We got the news that we were pregnant after trying for 10 years we were there.
One month later, I started to bleed and I thought that I was going to lose the baby, this went on for 6 weeks bleeding on and off. After those agonizing weeks, I was told I was having twins.
The months following were anxious and nerve racking. We want to see specialist after specialist even, they told us that 1 baby was growing smaller than the other and that they would monitor us closely, we were going about 2 times a week and one point, we were going 3 times a week.
Then I found out that I was having boys — wow is all that I can say — my dreams of being a mom are starting to sink in. I had my baby shower for my boys and I was so happy that everyone could attend this special time.
May 20 (2 weeks after my shower) I was told that the smaller baby was not doing well and we needed to deliver them. I was scared as I was only 6 1/2 months pregnant. I delivered two beautiful boys. 1 was 1lb and 9oz and the other was 2lb and 9oz. Both were put on a ventilator but the little one was really bad they transferred him to a different hospital two days after I gave birth.
He needed a special machine to help him breathe. His health declined for the next 7 days of his life. Since I had a c-section, I wasn’t allowed to leave the hospital to spend time with him. I saw him the last 4 days of his life.
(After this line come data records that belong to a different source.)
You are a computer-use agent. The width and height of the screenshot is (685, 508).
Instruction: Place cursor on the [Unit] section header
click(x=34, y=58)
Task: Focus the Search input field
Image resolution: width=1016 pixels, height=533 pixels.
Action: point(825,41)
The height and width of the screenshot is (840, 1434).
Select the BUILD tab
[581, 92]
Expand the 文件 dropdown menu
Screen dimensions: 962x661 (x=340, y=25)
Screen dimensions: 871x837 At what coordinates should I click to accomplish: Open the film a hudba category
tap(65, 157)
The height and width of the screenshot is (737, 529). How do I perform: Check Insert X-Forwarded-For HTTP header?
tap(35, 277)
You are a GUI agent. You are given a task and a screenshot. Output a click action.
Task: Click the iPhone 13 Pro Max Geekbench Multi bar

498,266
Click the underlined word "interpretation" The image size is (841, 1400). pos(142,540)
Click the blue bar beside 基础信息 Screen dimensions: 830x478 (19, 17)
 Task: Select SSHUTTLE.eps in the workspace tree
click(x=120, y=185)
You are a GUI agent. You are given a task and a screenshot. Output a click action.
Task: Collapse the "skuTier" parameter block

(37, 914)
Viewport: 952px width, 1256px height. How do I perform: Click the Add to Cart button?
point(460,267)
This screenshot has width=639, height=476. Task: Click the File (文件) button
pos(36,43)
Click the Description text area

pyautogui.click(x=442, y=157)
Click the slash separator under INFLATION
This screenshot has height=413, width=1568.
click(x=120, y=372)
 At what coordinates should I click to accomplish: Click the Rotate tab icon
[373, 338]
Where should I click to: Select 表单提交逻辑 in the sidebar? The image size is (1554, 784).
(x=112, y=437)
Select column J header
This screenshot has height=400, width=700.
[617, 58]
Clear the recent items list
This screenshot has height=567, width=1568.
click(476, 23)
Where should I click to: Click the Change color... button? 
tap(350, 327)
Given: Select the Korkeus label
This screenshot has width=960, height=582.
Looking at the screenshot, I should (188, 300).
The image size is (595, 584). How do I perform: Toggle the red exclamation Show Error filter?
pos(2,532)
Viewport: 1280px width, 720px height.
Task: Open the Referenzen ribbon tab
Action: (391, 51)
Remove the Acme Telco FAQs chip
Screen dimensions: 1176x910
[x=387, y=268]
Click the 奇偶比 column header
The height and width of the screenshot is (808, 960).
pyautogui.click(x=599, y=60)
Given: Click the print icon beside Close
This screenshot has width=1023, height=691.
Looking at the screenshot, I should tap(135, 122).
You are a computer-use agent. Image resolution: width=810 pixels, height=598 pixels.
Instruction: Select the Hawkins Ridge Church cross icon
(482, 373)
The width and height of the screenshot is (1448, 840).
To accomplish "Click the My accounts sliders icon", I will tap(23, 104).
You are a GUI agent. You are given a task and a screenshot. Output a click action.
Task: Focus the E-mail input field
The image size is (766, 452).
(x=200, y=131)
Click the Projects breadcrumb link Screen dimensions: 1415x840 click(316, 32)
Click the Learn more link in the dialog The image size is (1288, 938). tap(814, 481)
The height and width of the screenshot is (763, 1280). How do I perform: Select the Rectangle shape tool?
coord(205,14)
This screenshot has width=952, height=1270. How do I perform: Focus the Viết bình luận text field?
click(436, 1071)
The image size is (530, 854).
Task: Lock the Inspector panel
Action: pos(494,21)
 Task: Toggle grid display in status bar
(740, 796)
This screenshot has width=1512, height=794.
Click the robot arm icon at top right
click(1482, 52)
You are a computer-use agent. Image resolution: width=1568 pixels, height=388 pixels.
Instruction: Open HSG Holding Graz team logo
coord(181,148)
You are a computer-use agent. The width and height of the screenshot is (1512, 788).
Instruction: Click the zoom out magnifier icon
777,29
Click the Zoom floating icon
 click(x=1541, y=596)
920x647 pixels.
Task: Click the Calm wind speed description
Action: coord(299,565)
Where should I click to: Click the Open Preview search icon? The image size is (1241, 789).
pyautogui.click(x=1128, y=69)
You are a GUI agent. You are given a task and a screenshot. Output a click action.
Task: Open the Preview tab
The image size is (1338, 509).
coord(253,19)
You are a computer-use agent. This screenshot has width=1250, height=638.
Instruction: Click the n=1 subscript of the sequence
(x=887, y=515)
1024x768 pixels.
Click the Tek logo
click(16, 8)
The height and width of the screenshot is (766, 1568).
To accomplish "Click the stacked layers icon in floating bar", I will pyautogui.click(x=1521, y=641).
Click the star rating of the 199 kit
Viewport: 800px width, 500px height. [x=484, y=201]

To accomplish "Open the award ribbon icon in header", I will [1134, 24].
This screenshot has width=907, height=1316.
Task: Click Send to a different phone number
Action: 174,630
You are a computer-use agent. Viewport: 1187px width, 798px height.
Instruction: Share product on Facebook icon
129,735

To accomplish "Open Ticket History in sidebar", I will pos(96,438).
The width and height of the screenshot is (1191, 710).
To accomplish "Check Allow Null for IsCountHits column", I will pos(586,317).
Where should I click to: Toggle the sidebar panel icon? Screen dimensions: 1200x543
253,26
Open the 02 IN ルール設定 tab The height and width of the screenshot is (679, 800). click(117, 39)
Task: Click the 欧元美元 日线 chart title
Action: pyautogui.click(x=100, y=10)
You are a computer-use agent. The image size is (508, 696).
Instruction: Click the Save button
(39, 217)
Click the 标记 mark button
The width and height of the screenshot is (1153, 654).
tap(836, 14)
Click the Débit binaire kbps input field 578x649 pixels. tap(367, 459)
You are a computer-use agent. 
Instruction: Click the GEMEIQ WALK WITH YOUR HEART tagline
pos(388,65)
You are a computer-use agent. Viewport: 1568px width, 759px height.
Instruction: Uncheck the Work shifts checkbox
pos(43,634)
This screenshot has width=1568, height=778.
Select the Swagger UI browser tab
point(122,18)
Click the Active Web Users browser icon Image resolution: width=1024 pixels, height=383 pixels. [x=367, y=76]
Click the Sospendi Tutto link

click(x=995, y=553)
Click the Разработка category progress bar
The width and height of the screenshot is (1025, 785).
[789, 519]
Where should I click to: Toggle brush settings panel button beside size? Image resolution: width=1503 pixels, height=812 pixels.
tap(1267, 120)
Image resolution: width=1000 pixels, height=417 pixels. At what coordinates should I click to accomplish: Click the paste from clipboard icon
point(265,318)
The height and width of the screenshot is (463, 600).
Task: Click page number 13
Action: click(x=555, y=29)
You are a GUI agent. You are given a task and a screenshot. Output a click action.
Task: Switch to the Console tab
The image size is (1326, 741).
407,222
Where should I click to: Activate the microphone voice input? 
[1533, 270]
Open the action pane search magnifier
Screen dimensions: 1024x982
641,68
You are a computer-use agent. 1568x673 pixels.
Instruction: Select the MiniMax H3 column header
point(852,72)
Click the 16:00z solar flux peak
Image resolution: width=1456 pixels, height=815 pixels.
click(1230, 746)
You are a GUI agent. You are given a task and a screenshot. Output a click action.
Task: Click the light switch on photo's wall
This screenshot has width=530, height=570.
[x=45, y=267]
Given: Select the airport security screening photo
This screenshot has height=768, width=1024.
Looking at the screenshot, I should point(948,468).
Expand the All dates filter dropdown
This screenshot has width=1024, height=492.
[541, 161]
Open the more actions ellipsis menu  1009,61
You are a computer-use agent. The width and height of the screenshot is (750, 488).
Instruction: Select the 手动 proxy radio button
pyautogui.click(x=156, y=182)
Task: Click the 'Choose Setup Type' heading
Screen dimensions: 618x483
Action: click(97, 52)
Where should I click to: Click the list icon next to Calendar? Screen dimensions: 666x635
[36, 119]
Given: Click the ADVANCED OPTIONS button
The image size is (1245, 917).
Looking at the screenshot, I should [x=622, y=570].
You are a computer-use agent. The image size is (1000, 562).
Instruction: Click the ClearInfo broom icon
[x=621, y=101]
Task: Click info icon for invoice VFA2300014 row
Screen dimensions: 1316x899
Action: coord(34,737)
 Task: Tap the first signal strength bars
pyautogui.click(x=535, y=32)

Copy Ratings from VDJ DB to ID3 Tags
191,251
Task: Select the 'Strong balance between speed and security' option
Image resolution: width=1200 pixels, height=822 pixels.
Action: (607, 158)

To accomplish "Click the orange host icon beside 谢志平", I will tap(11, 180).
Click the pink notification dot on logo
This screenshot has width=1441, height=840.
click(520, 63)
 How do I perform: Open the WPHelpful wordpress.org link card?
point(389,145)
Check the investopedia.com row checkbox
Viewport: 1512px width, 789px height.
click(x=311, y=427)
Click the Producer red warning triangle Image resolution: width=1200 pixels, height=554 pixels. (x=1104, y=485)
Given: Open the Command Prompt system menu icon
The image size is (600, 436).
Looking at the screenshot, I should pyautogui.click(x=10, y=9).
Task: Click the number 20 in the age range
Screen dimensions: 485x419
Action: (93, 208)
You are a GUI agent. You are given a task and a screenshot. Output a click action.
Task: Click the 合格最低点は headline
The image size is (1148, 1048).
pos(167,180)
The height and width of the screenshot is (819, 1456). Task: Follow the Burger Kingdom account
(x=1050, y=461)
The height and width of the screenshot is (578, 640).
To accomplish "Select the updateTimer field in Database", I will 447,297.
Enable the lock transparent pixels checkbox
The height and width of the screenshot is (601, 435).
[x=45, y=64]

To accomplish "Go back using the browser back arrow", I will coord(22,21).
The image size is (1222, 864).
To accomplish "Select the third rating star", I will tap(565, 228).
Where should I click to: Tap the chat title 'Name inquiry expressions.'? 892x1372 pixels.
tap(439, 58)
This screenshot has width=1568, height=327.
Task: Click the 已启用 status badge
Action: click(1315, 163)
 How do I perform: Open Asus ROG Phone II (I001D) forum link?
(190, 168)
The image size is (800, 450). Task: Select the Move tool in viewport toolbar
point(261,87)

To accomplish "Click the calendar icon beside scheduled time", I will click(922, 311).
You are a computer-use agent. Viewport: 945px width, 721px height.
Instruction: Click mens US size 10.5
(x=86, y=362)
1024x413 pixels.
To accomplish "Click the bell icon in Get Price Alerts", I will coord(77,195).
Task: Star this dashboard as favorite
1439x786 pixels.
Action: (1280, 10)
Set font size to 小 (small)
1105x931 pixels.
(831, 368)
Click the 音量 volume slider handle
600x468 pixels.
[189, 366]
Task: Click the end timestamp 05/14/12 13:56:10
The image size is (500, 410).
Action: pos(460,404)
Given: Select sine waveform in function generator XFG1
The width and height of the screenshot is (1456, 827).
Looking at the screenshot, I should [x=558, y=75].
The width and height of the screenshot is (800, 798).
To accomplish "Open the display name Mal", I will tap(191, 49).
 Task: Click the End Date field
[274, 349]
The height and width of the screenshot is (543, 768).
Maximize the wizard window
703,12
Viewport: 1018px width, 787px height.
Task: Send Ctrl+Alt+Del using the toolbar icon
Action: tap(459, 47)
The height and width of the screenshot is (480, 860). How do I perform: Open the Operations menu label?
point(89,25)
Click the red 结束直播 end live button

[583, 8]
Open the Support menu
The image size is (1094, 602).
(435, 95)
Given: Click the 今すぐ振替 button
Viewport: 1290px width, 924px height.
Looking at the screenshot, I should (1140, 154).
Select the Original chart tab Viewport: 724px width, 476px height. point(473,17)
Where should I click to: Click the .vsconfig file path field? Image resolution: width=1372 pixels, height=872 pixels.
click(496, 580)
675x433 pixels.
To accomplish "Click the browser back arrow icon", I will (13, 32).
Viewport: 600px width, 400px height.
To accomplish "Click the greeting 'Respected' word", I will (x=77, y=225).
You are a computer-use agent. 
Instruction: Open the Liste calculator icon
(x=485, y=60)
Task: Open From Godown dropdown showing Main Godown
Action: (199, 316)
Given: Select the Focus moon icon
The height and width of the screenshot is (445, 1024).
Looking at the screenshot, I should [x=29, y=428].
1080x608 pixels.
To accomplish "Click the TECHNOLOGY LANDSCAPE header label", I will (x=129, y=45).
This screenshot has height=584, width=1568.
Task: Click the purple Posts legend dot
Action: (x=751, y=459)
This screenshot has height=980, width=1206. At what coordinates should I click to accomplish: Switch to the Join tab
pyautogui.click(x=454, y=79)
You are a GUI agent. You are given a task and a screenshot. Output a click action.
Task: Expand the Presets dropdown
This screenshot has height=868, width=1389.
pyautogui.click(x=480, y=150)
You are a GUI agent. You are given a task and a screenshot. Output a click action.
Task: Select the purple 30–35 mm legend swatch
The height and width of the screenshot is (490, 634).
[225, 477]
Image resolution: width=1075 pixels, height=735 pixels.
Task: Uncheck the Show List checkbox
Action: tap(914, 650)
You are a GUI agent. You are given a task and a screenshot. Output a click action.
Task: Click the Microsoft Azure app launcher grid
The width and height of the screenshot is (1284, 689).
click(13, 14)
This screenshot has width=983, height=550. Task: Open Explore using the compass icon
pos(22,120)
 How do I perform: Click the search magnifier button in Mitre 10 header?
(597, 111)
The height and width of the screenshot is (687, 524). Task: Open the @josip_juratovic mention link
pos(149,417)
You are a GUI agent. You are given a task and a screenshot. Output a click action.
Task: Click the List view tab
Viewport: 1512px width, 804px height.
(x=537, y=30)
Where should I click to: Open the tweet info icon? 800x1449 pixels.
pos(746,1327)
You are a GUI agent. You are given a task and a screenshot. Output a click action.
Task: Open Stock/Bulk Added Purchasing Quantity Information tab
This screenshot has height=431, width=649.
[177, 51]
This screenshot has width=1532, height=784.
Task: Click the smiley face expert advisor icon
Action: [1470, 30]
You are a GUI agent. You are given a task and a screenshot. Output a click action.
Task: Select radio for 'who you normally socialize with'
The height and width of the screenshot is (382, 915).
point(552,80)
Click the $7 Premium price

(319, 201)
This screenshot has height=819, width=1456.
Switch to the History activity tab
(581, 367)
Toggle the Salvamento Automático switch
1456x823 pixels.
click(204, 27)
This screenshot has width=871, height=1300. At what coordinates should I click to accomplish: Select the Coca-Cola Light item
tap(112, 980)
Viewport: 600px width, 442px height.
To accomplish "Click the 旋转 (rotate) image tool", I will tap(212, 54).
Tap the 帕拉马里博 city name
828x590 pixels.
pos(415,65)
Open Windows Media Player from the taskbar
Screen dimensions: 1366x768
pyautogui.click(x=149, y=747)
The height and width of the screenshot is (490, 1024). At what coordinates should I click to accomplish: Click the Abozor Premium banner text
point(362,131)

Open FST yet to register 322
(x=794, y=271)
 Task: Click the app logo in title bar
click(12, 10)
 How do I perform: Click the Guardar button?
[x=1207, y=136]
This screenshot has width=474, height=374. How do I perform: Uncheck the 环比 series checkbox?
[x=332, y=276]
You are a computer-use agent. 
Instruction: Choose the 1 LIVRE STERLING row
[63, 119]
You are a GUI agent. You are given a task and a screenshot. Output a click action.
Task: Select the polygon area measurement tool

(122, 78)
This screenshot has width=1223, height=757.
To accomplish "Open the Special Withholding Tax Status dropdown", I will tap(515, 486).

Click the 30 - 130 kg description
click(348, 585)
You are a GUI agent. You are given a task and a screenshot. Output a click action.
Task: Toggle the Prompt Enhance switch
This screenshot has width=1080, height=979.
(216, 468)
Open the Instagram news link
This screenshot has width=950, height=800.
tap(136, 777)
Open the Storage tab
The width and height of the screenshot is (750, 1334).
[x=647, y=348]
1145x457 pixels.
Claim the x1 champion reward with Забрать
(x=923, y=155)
The last day of his life something told us to get to the hospital as soon as possible. We got there around 8am — that’s when the nurse told us he is not doing well and he didn’t have much time to live. I thought my heart was going to rip in two.
My precious boy passed away on May 29th 2013. He was with us for nine days, every day I think of him. I am lost without him, I cry every day for him, I miss him so much, but I know that he sacrificed his life to save his brother, but it doesn’t get any easier. I know he is with God and the angels.